_Фрагмент документа_:
▬▬▬

В нем постоянно клокотал вулкан творческой энергии, он находился в непрерывном поиске, параллельно работал над многими произведениями монументального характера, а работу над портретом считал как бы отдыхом. Я восхищался его трудолюбием и созидательной, неугомонной фантазией. Иногда я засиживался в его мастерской до полуночи и после полуночи. Он был интересным собеседником. Однажды я спросил, откуда у него такая фамилия?

— Отец у меня черногорец, — кратко ответил он и, сделав задумчивый вид, спросил:

— А ты знаешь, что такое зов предков? Тебе никогда не приходилось испытать это странное необъяснимое чувство? — Я не ответил, и он продолжал — А я испытал его на себе. На теплоходе мы плыли в Италию. Представляешь жаркий солнечный день, на море штиль, тишина. У берегов Югославии — зной. Я стоял на палубе, опершись на перила, и смотрел на берег. Мне чудилось, что там таится что-то дивное, волшебное. Берег манил к себе какой-то колдовской силой. Он звал: «Ну иди же, иди». Это было какое-то наваждение, овладевшее мною. Казалось, я не удержусь, еще минута, и я брошусь в море и поплыву на этот зов. Мне стоило больших усилий оторваться от перил и уйти в каюту.

— А мама? — поинтересовался я

— Мама у меня француженка. Да ты знаешь Анну Алексеевну.

— Знаю, француженка, — нетвердо согласился я. Он уловил в моих словах какой-то подтекст и вспылил:

— Настоящая француженка, а не то, что ты думаешь. И фамилия ее Стюарт.

— Знаменитая фамилия, — согласился я.

— Ну, хватит давай займемся делом, — суетливо сказал он.

А дело заключалось в том, что ему одна газета заказала статью, и он попросил меня помочь ему написать. Это был не первый случай, и я, чувствуя, что работа затянется за полночь, предупредил жену, что, возможно, задержусь и останусь ночевать у Вучетича. Так оно и получилось. Лишь во втором часу ночи статья была закончена, и я ушел спать в комнату его сына Виктора, который в то время жил в Ростове-на-Дону. Каково было мое изумление, когда в семь часов утра я услышал внизу на первом этаже в рабочем цехе мастерской грохот, голоса людей и громкий с хрипотцой властный голос Вучетича: он давал распоряжение форматорам.

Да, спал он не больше пяти часов, изматывал себя внутренним творческим горением и в этом находил радость бытия.

Однажды я собрался в очередную командировку на Северный флот. Часа за три до отхода поезда Вучетич позвонил мне и попросил приехать к нему. Я сказал о командировке, но он настаивал: мол, успеем на поезд, я тебя провожу. Как оказалось, никакой особой нужды и спешки в моем появлении не было. Он с присущим ему восторгом показал эскиз в пластилине: группа людей несет на своих плечах ликующего своего товарища.

▬▬▬

_Собранные материалы_:
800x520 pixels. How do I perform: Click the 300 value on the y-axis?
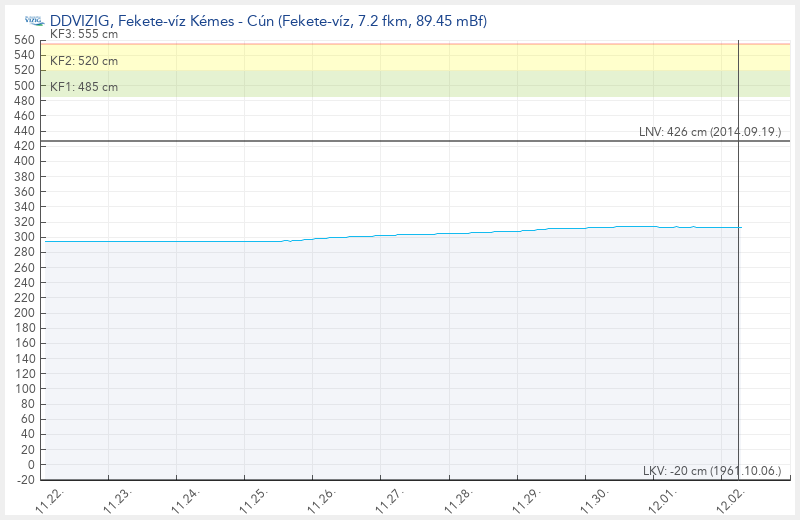(x=27, y=237)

▬▬▬

_Условие задачи 1_: Перепечатайте часть воспоминаний о Вучетиче, начиная с «Да, спал он» и заканчивая «ликующего своего товарища.».
_Условие задачи 2_: Куда, согласно воспоминаниям о Вучетиче, плыл теплоход, на котором скульптор испытал зов предков?
_Условие задачи 3_: Продолжите воспоминания о Вучетиче после последнего приведённого предложения.
Приведённые строки для работы не понадобятся.

_Итоговый ответ 1_:
Да, спал он не больше пяти часов, изматывал себя внутренним творческим горением и в этом находил радость бытия.

Однажды я собрался в очередную командировку на Северный флот. Часа за три до отхода поезда Вучетич позвонил мне и попросил приехать к нему. Я сказал о командировке, но он настаивал: мол, успеем на поезд, я тебя провожу. Как оказалось, никакой особой нужды и спешки в моем появлении не было. Он с присущим ему восторгом показал эскиз в пластилине: группа людей несет на своих плечах ликующего своего товарища.

_Итоговый ответ 2_: В Италию.

_Итоговый ответ 3_:
— Смотри! Догадываешься? — эмоционально спрашивал он.

— Нет, — откровенно признался я. Тогда он начал пояснять:

— Каким тебе видится памятник Суворову? Его слава зиждилась на солдатских плечах.

Композиция эта мне показалась странной, и я ответил неопределенно:

— Надо подумать.

Он проводил меня на вокзал. Стоя у вагона перед отправлением поезда, я сказал:

— Я напишу тебе из Североморска.

Он вопросительно посмотрел на меня, словно не понимая, о чем.

— О Суворове, — уточнил я на его немой вопрос.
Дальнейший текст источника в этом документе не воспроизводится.